Partly from self-consciousness, and partly from intrigue, Edhegart leapt in with both feet. Literally. It gave him credibility, along with first-hand knowledge about the injuries he regularly treats.
“When I first got here I was like ‘why are these guys always getting themselves injured?'” Edhegard recalled. “And now, I mean, I’ve had my first airborne concussion–and a few other injuries.
Though new to parachuting, at 35 Edhegard feels the damage it does the knees, hips, and back–especially for soldiers that have been doing it for years. As we spoke, evidence of the physical toll makes itself known.
“Excuse me I knocked a tooth out a couple weeks back, so that’s a fake tooth there,” Edhegard said, turning away to adjust a piece of his mouth. It had been giving him difficulty talking, recently.
“It’s getting replaced,” he laughed. “I’ll be a bionic dermatologist.”
The military does not have enough doctors, and that is how a skin specialists ended up doing combat medicine. As the Army contracts in the current draw-down, it is trying to figure out how to do more with less.
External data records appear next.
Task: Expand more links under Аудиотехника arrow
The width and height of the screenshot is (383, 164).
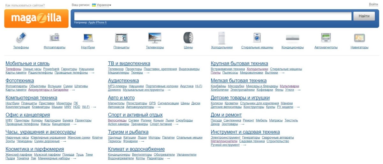Action: click(x=168, y=90)
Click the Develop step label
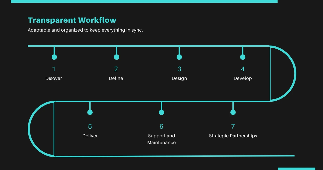Screen dimensions: 323x170 243,78
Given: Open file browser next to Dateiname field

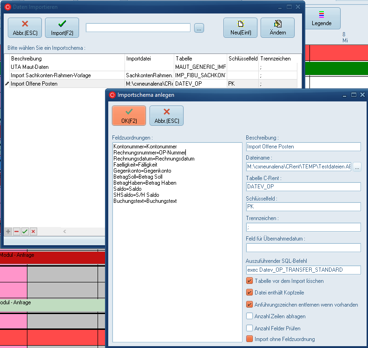Looking at the screenshot, I should 357,167.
“Doctors–they cost a lot,” Edhegard said, “so there’s some push to reduce the medical force.”
But there are personality differences, too. After years of grueling post-grad study, not many doctors clamor to go through basic training. The Army has incentive programs, but Edhegart thinks the organization might have more luck if they refined the profile of who they’re after.
“More soldiers than scientists,” Edhegard explained, citing ex-athletes with sports-medicine experience as one potential pool. “Those people do exist, but they see the Army as super regimented.”
And that, Edhegard said, is merely a problem of perception. “Like I said, I’m getting paid the same as my dermatologist friends at Walter Reed, and I’m skydiving into Australia and camping out.”
As a C-130 transport plane hummed to the ground nearby, Edhegard tossed in one last thing, almost as an afterthought.
“I’ve got one life to live, and (my motto is) make the most of it,” he said. “I say ‘special flower,’ but at the end of the day I’m just another soldier”
And with that, the dirt-bike dermatologist hustled out to pack his bag and catch a plane.